▸ EXCERPTED RECORDS:

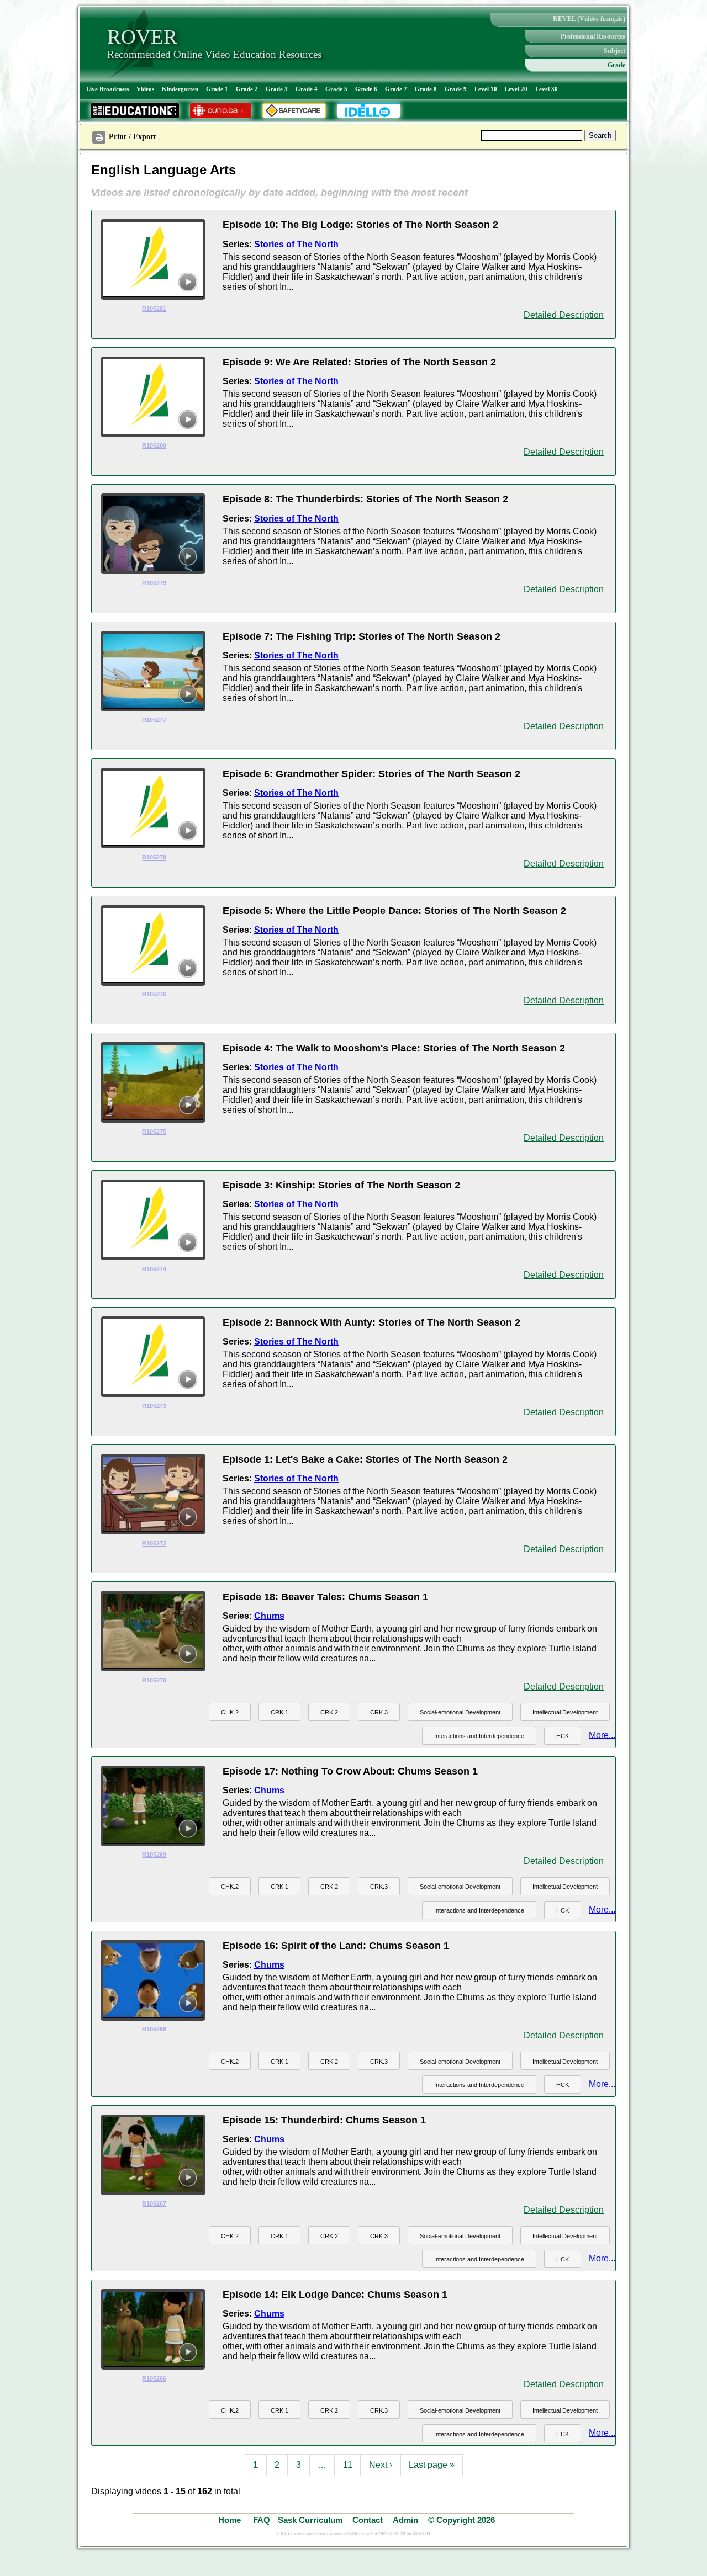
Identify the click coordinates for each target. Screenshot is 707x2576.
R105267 (154, 2203)
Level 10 (485, 89)
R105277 (154, 719)
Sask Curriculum (310, 2520)
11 (347, 2464)
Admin (405, 2520)
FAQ (261, 2520)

▸ WHAT YOU WILL DO: Retype the listing exactly. Skip every picture.

▸ EXERCISE RESPONSE:
Identify the click coordinates for each target. Screenshot is 707x2576.
R105267 (154, 2203)
Level 10 (485, 89)
R105277 (154, 719)
Sask Curriculum (310, 2520)
11 (347, 2464)
Admin (405, 2520)
FAQ (261, 2520)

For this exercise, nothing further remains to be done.